The Prehistoric Parthenon — 20 Minutes from Roscoff

Europe’s largest megalithic monument | Built c.4,500 BC | 11 burial chambers | €7 adults (€5.50 with Brittany Ferries ticket) | FREE under-18s | Free guided tour included | Morlaix Bay views | Free parking

Book Plymouth to Roscoff with Brittany Ferries →

Cairn de Barnenez at a Glance

20 min
Drive from
Roscoff (15km)
€7
Adults (€5.50 with
Brittany Ferries ticket)
FREE
Under-18s &
guided tour
c.4500 BC
Construction date
2,000 yrs before Giza, 2,500 before Stonehenge
  • Europe’s Largest Megalithic Monument — 72 metres long, 11 burial chambers, built in two phases from c.4,500 BC. Named the “Prehistoric Parthenon” by André Malraux and older than the Great Pyramid of Giza by 2,000 years.
  • Free Guided Tour Included — approximately 45 minutes, conducted in French. Free visit documents available in 8 languages including English. Register on arrival — no advance booking required.
  • Extraordinary Views — the cairn sits on the Kernéléhen peninsula overlooking Térénez cove and Morlaix Bay. On a clear day the Sept Îles archipelago is visible on the horizon from the site terrace.
  • Brittany Ferries Partnership Discount — admission reduced from €7 to €5.50 for Brittany Ferries ticket holders. Show your boarding pass or ticket confirmation at the reception desk.
  • Free Parking — the car park at the site is free. No booking required. In July and August arrive before 10:00 for the best experience before coach groups arrive.
  • ⚠️Not wheelchair accessible. The site involves walking on uneven terrain. Pushchairs are technically allowed but access is difficult. Contact barnenez.fr or call 02 98 67 24 73 for current disabled visitor provisions.
  • ⚠️Dogs not permitted on site. The nearest restaurant is in Plouézoc’h village (~1km from the cairn). No food or drinks are sold at the monument itself — bring a picnic to enjoy on the headland terrace with the Morlaix Bay views.

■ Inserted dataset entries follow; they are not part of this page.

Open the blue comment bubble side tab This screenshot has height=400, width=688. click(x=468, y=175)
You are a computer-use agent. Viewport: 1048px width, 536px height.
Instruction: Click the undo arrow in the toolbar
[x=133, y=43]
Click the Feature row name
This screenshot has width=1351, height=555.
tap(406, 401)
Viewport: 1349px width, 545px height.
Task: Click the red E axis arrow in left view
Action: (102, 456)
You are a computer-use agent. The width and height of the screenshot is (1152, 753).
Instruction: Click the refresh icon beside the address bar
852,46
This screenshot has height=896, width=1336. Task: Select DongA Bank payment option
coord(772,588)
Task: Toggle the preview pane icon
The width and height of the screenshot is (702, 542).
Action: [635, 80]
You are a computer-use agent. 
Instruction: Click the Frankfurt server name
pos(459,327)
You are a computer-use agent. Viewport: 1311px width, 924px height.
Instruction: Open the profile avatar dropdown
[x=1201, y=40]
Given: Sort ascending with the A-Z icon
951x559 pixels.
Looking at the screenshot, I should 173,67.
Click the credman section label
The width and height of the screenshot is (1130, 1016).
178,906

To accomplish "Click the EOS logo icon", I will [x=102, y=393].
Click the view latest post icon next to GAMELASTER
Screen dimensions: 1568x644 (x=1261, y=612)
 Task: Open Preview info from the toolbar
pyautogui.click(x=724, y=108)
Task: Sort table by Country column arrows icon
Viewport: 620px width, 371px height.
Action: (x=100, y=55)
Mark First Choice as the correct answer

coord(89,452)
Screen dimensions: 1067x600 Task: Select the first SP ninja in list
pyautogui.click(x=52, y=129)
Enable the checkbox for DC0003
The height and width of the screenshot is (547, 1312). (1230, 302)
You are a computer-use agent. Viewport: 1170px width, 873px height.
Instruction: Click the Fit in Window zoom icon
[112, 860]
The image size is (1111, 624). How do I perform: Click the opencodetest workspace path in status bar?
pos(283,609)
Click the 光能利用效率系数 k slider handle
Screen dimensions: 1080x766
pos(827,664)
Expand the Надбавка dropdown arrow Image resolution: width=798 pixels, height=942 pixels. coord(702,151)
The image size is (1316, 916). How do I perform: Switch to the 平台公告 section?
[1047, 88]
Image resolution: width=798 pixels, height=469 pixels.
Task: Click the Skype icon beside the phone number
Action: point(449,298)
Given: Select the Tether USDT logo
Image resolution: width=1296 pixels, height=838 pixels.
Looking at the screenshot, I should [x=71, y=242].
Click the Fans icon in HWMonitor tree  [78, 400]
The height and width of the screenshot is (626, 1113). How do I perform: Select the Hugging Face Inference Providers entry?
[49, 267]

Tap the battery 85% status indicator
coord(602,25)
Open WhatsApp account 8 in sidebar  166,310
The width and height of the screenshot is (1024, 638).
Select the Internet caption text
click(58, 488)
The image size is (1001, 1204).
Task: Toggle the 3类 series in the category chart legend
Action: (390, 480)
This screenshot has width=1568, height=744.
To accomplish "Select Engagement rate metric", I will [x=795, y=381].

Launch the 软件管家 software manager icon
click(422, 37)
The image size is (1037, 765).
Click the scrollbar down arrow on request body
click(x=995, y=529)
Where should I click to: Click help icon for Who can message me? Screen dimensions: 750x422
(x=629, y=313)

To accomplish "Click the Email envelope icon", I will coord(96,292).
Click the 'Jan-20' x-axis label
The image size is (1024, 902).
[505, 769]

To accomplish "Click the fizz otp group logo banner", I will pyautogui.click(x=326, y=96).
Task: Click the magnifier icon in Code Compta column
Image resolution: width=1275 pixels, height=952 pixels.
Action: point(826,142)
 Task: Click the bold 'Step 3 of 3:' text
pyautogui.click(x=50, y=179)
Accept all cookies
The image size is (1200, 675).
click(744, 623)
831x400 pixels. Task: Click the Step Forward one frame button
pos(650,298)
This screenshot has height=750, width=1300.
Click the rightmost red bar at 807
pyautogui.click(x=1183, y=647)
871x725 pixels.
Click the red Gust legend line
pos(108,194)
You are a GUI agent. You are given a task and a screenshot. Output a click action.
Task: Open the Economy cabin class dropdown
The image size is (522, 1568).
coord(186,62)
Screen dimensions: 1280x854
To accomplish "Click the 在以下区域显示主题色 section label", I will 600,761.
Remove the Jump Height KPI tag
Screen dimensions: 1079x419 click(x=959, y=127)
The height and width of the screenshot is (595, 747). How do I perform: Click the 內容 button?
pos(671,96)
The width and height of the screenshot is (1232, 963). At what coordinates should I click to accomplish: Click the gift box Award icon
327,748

Cairn de Barnenez Prices & Opening Hours 2026

All prices and opening hours are verified from barnenez.fr, the official Centre des Monuments Nationaux website, for 2026.

Ticket type Price
Individual full price €7
Reduced rate (partnerships) €5.50
Under-18s (all nationalities) FREE
EU residents aged 18–25 FREE
Disabled visitors + 1 companion FREE

💡 Brittany Ferries Discount — Save €1.50

Brittany Ferries is an official partnership partner of the Cairn de Barnenez. Show your Brittany Ferries boarding pass or ticket confirmation at the reception desk to pay the reduced rate of €5.50 instead of €7. The same reduced rate applies with: Château du Taureau ticket | Château de Kerjean ticket | SNCF-TGV Inouï ticket | Gîtes de France Bretagne | Océanopolis | Coupon Loisirs en Finistère. Prices verified from barnenez.fr. Free admission on the first Sunday of every month from November to March — no ticket required on these dates.

Period Opening hours
1–30 April 10:00–12:30 and 14:00–17:30
2 May–30 June 10:00–12:30 and 14:00–18:30
1 July–4 September 10:00–18:30 (continuous)
5–30 September 10:00–12:30 and 14:00–17:30
1 Oct–31 March (Closed Mondays) 10:00–12:30 and 14:00–17:30

Last admission 30 minutes before closing. Closed 1 January, 1 May and 25 December. Closed Mondays from 1 October to 31 March. Always verify at barnenez.fr before visiting as times may change.

The Story of the Cairn: 6,500 Years and a Near Miss

The Cairn de Barnenez has one of the most extraordinary histories of any monument in France — not only for what it is, but for how close it came to being lost entirely.

c.4,500 BC: The Building of Kerdi Bras

The people who built the Cairn de Barnenez — known in Breton as Kerdi Bras (“big pile”) — were among the first settled inhabitants of Armorica, the ancient name for north-western France. They kept livestock, grew crops, made pottery and wove cloth. They also built in stone on a scale that was not surpassed anywhere in the world for centuries.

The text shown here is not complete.